All three are visible and fixable. Add the missing link, increase the budget, or restructure the links. With RAG, the answer to “why was this document missing?” is usually “the embedding similarity score was below the threshold,” which is not actionable.

Contextia provides contextia check to validate link integrity:

Terminal window
$ contextia check
WARN SPEC-BILLING-001 links to DEC-BILLING-004, which does not exist
WARN src/billing/invoice/generator.py has @spec SPEC-BILLING-002,
but SPEC-BILLING-002 does not list this path
OK 14 specs, 8 decisions, 5 norms 2 warnings, 0 errors

Broken links are caught before they affect context assembly. This is preventive maintenance that RAG systems cannot offer — you cannot validate that an embedding will retrieve the right document.

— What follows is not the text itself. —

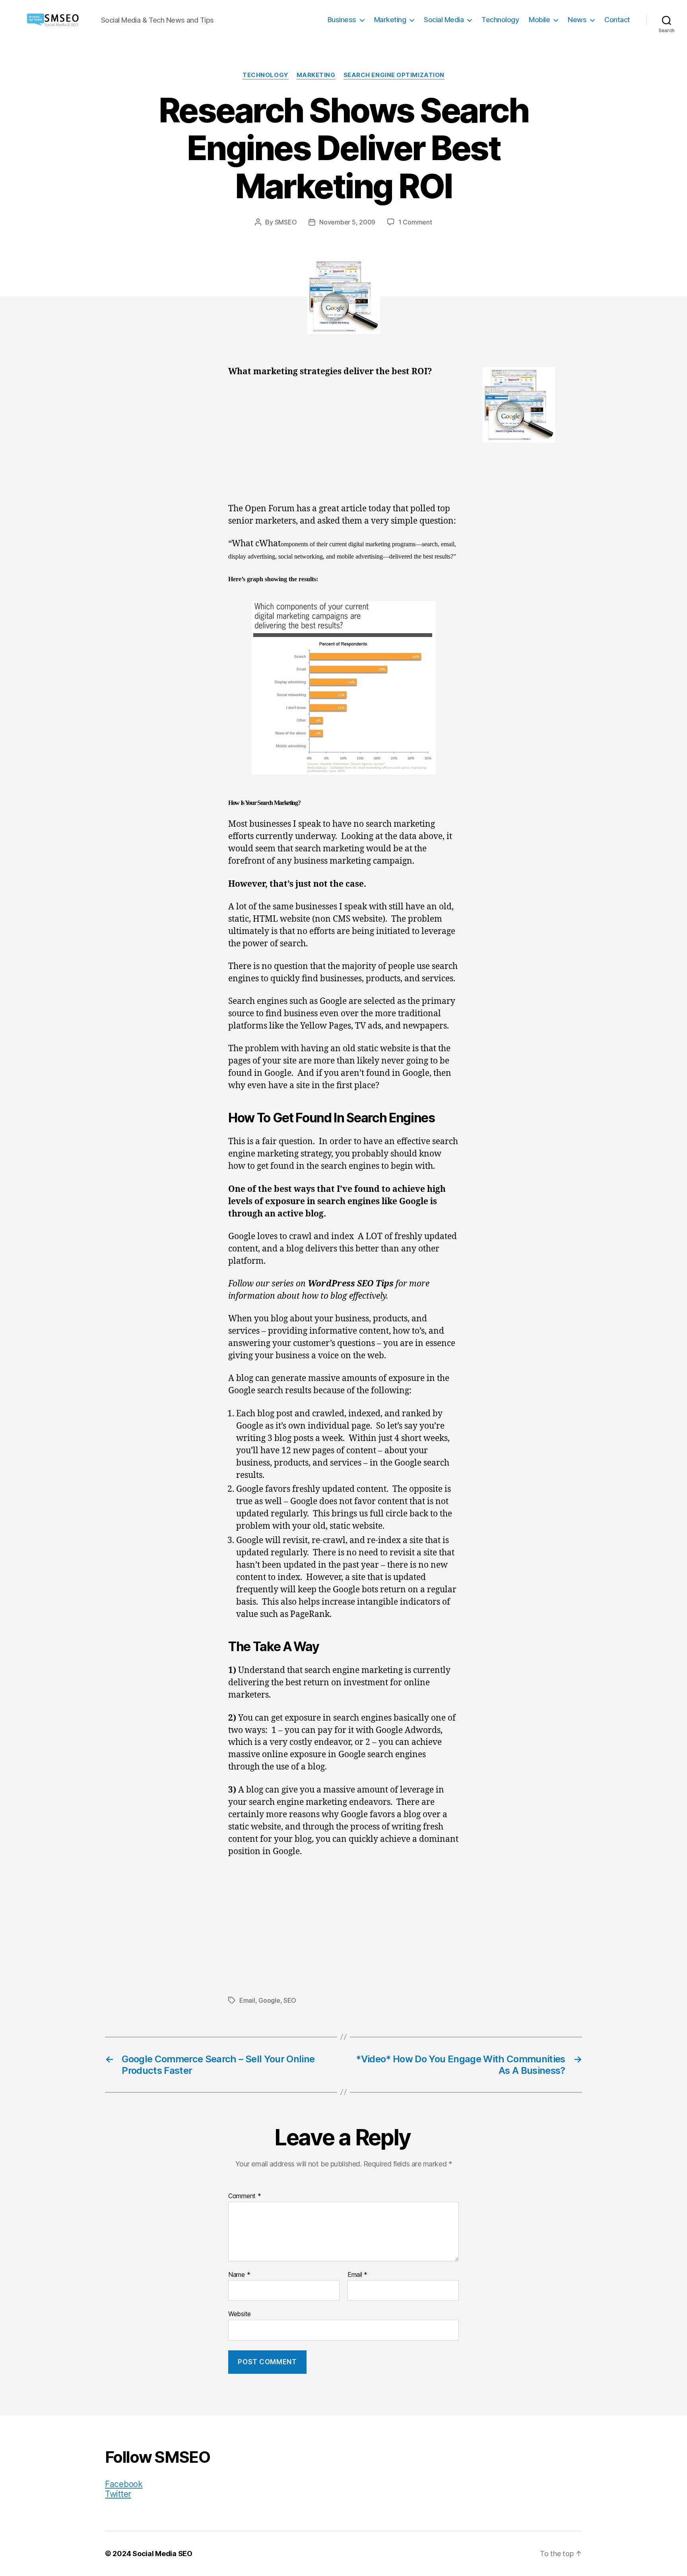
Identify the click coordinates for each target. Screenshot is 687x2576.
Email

When context is assembled, it is formatted for its audience. The MCP server returns context optimized for LLM consumption:

=== IDENTITY ===
project: acme-billing | python, typescript | fastapi, react
=== TASK: TASK-042 ===
title: Add multi-currency support to invoice generation
status: in_progress
specs: SPEC-BILLING-001, SPEC-CURRENCY-001
=== SPEC: SPEC-BILLING-001 ===
title: Invoice Generation
status: current
paths: src/billing/invoice/**, src/billing/templates/invoice*
The invoice generation subsystem creates PDF invoices from
subscription and usage data at the end of each billing cycle.
[...]
=== NORM: NORM-ERROR-001 ===
title: Error Handling Conventions
[...]

This format is designed for token efficiency: minimal markup, clear section boundaries, essential information front-loaded. It is not Markdown (which wastes tokens on formatting characters) and not JSON (which wastes tokens on structural syntax). It is a compact, readable format that gives the agent maximum information per token.

Deterministic context assembly works best when:

  • The project has well-defined specifications and decisions
  • The relationships between artifacts are known and stable
  • Completeness and reproducibility matter more than discovery
  • The agent needs to follow project conventions precisely

It is less suitable when:

  • The project has no structured documentation (Contextia needs artifacts to link)
  • The task is exploratory and the relevant documents are not known in advance
  • The codebase is so small that the entire project fits in context

For most production codebases with established architecture and conventions, deterministic assembly provides more reliable results than search-based approaches. The upfront cost of writing structured artifacts pays for itself in the consistency and auditability of agent output.